翻译：优化无人机-无人车协同行动：面向障碍环境下路径规划的混合聚类与多智能体强化学习方法

Shamyo Brotee,Farhan Kabir,Md. Abdur Razzaque,Palash Roy,Md. Mamun-Or-Rashid,Md. Rafiul Hassan,Mohammad Mehedi Hassan

One of the most critical applications undertaken by coalitions of Unmanned Aerial Vehicles (UAVs) and Unmanned Ground Vehicles (UGVs) is reaching predefined targets by following the most time-efficient routes while avoiding collisions. Unfortunately, UAVs are hampered by limited battery life, and UGVs face challenges in reachability due to obstacles and elevation variations. Existing literature primarily focuses on one-to-one coalitions, which constrains the efficiency of reaching targets. In this work, we introduce a novel approach for a UAV-UGV coalition with a variable number of vehicles, employing a modified mean-shift clustering algorithm to segment targets into multiple zones. Each vehicle utilizes Multi-agent Deep Deterministic Policy Gradient (MADDPG) and Multi-agent Proximal Policy Optimization (MAPPO), two advanced reinforcement learning algorithms, to form an effective coalition for navigating obstructed environments without collisions.
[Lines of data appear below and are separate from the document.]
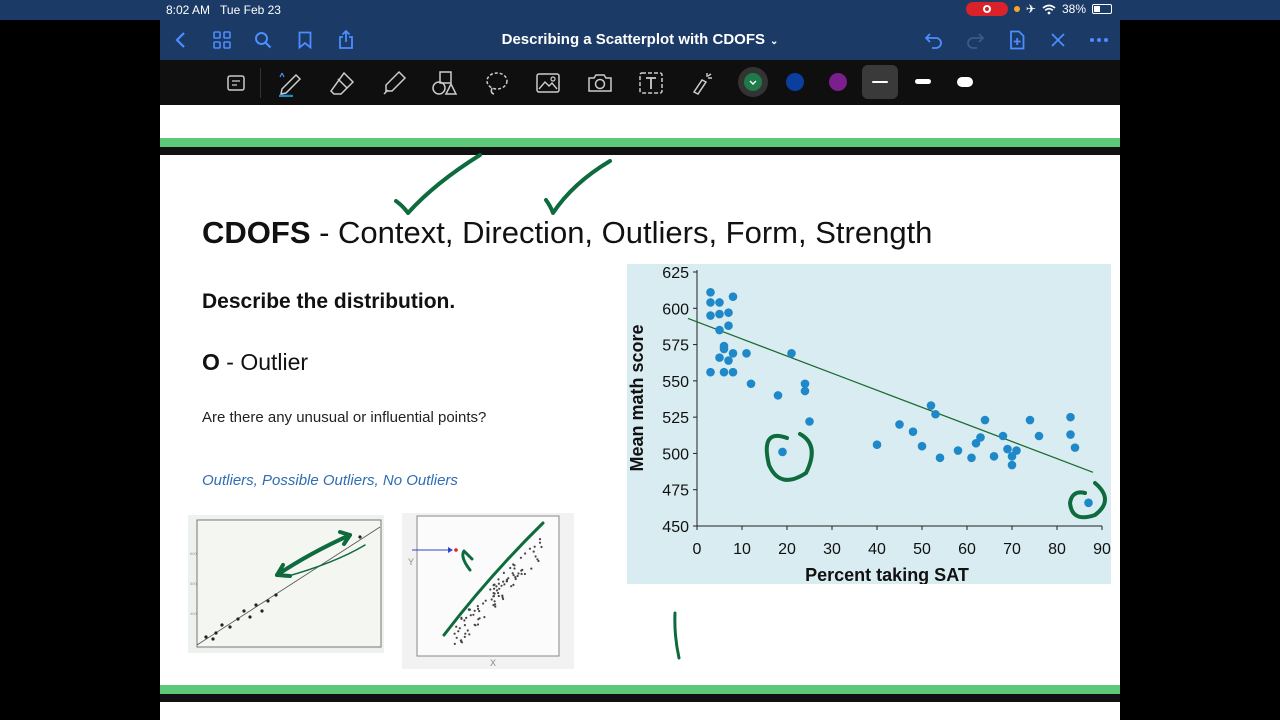 Image resolution: width=1280 pixels, height=720 pixels. Describe the element at coordinates (180, 40) in the screenshot. I see `back-chevron-icon` at that location.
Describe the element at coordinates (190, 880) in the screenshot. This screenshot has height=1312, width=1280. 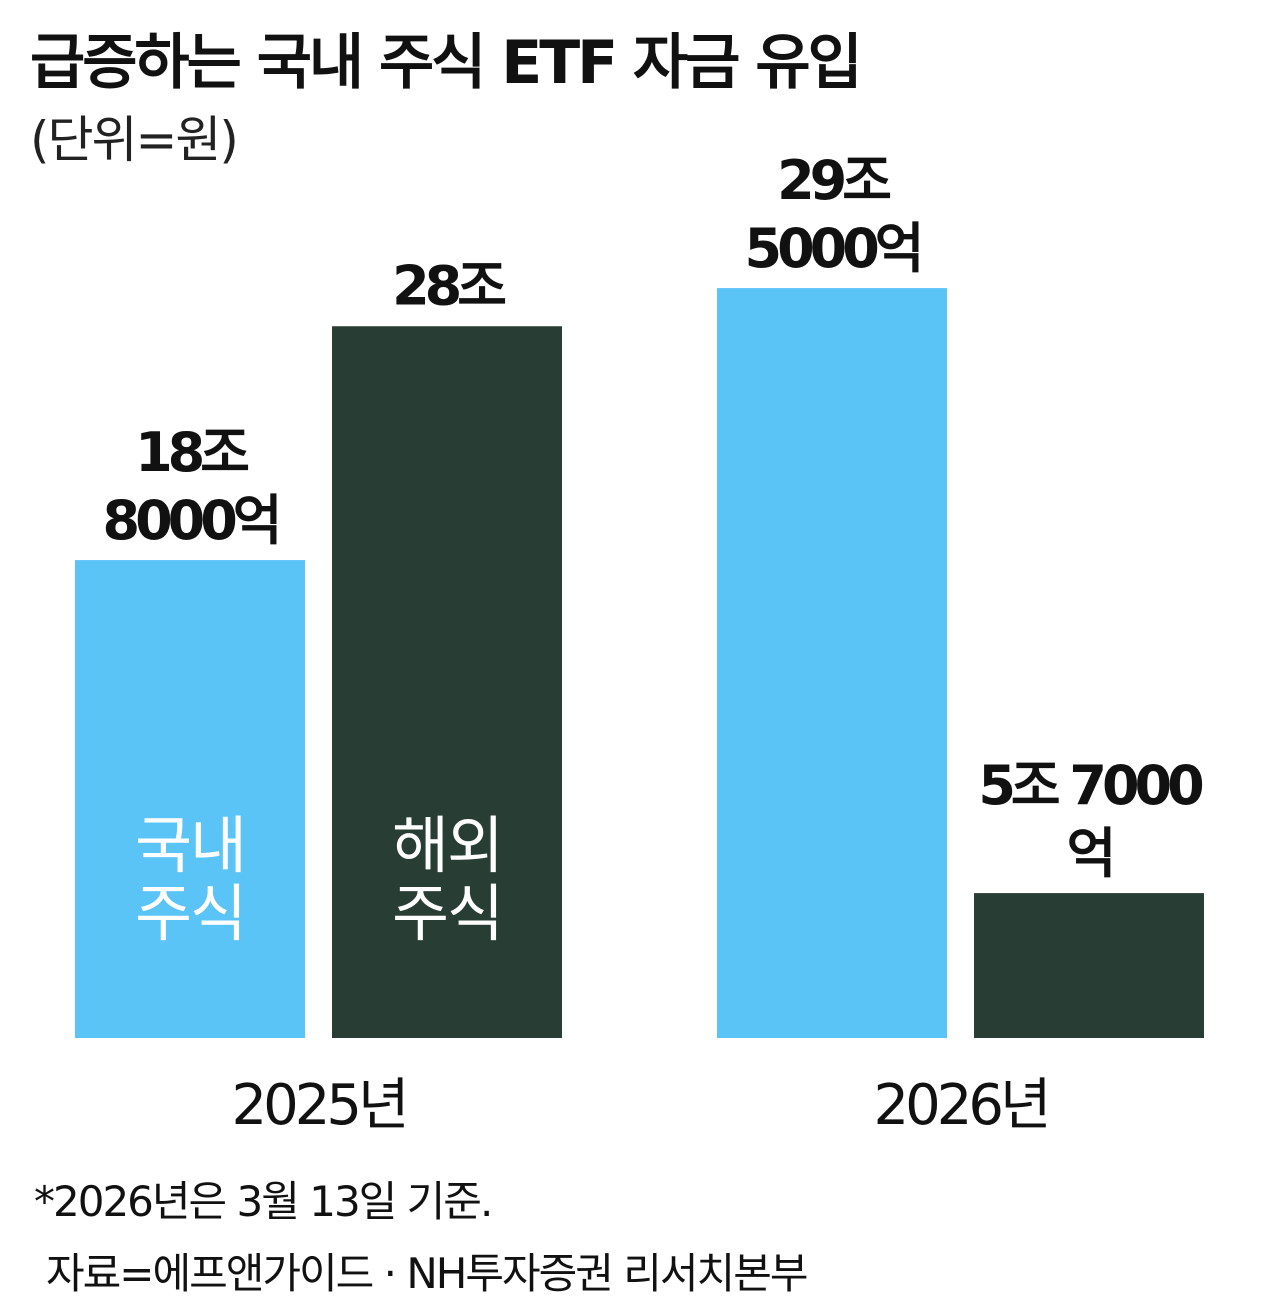
I see `legend-label: 국내 주식` at that location.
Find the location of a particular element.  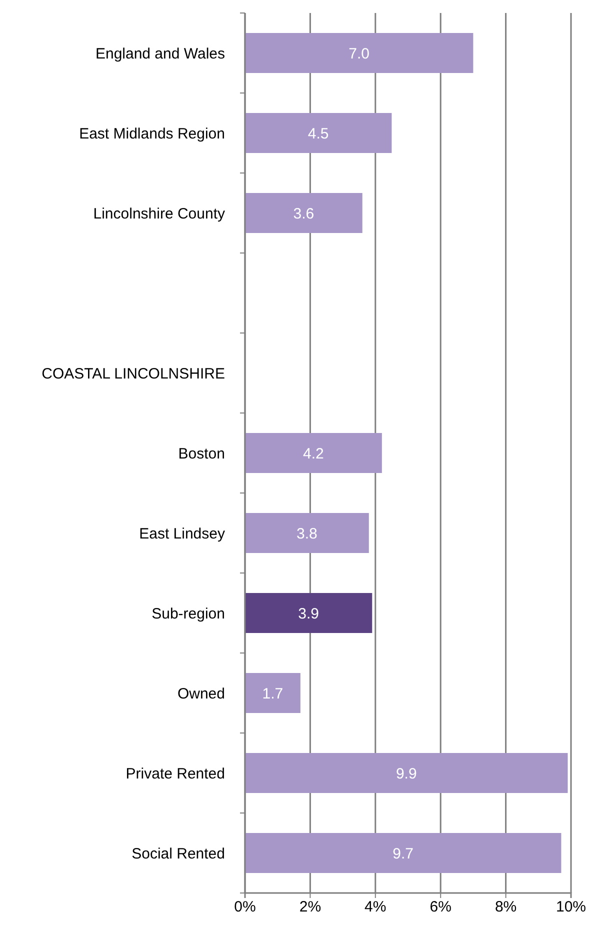

y-tick-label: Owned is located at coordinates (201, 694).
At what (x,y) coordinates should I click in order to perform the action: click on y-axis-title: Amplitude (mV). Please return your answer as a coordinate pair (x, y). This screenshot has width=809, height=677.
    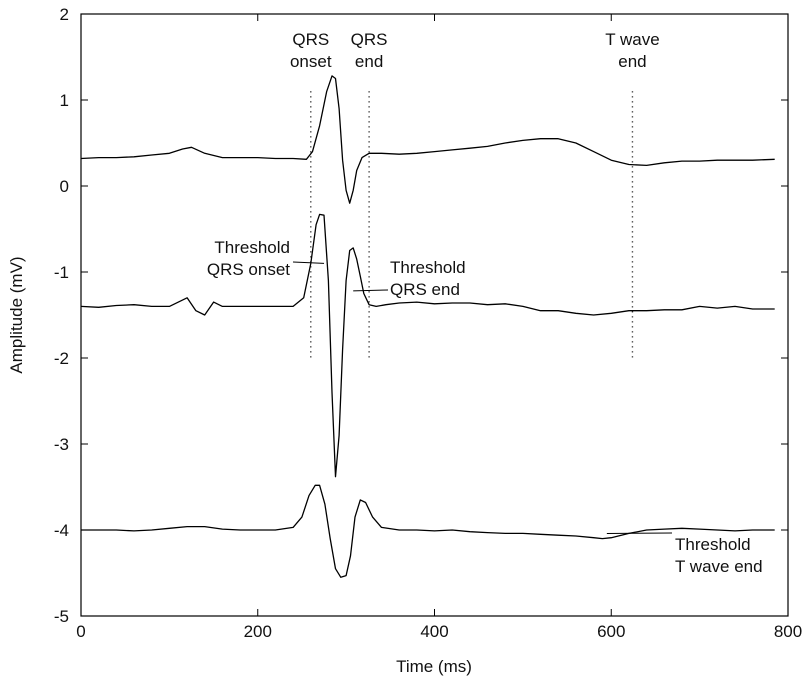
    Looking at the image, I should click on (16, 314).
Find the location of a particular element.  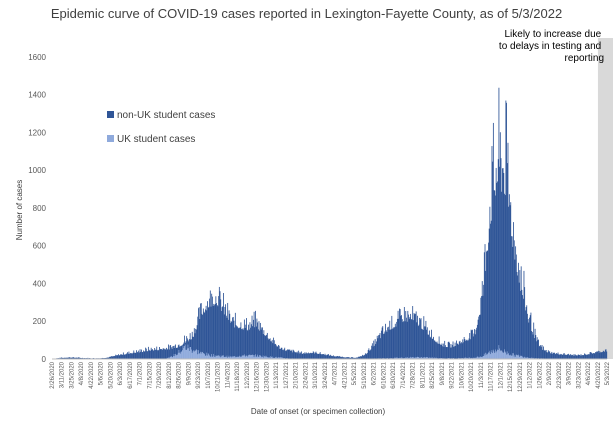

y-tick-label: 800 is located at coordinates (40, 208).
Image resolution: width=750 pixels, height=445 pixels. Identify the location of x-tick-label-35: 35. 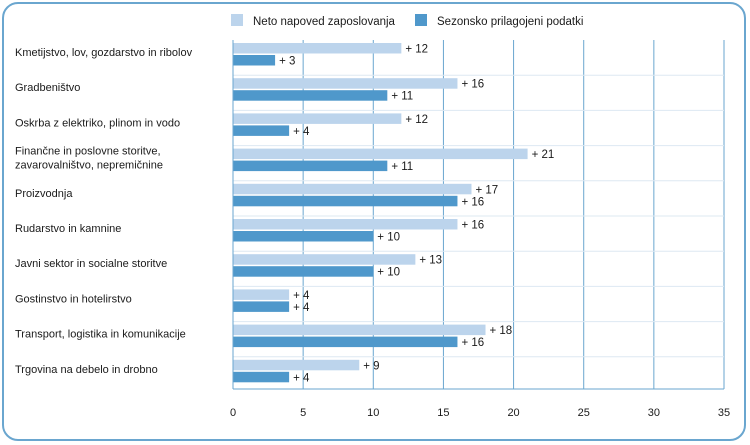
(724, 413).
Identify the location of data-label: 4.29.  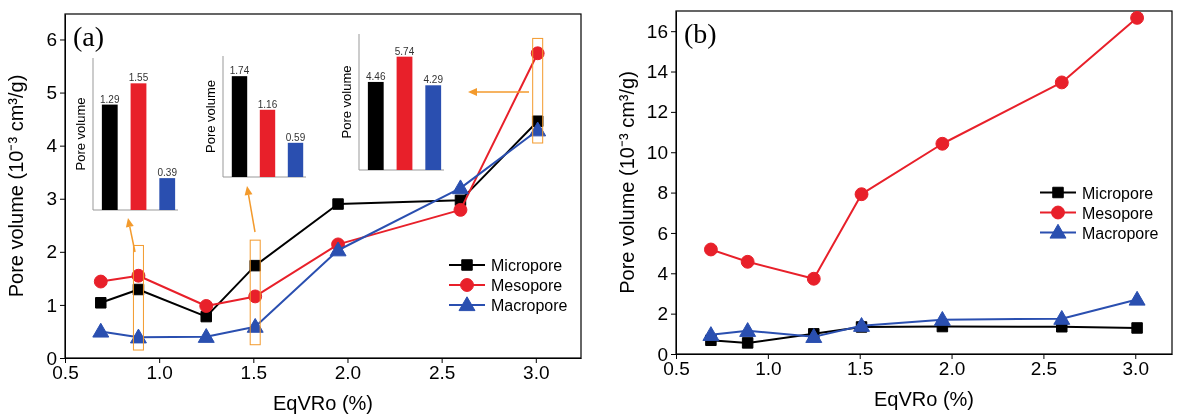
(434, 80).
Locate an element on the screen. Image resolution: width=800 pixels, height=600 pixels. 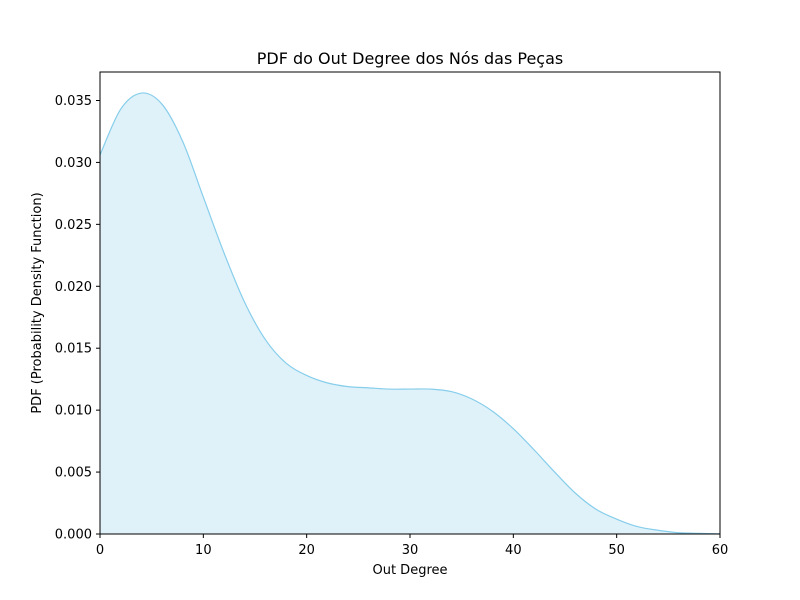
x-tick-label: 30 is located at coordinates (410, 550).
This approach of assigning targets to various circular zones, based on density and range, significantly reduces the time required to reach these targets. Moreover, introducing variability in the number of UAVs and UGVs in a coalition enhances task efficiency by enabling simultaneous multi-target engagement. The results of our experimental evaluation demonstrate that our proposed method substantially surpasses current state-of-the-art techniques, nearly doubling efficiency in terms of target navigation time and task completion rate.

翻译：无人机（UAV）与无人车（UGV）协同执行的最关键任务之一是遵循最高效的路径抵达预设目标点，同时避免碰撞。然而，无人机受限于电池续航能力，而无人车在障碍物和地形起伏条件下存在可达性挑战。现有研究主要集中于一对一协同模式，这限制了目标抵达效率。本文提出一种支持可变数量车辆的无人机-无人车协同新方法，采用改进的均值漂移聚类算法将目标区域划分为多个子区域。每台车辆分别运用多智能体深度确定性策略梯度（MADDPG）和多智能体近端策略优化（MAPPO）两种先进强化学习算法，形成能够无碰撞穿越障碍环境的有效协同机制。这种基于密度和距离将目标分配至不同圆形区域的方法，显著缩短了抵达目标所需时间。此外，通过引入无人机与无人车数量的动态变化，实现多目标同步交互，进一步提升了任务效能。实验评估结果表明，本方法在目标导航时间和任务完成率两个指标上均大幅超越现有最优技术，效率提升近一倍。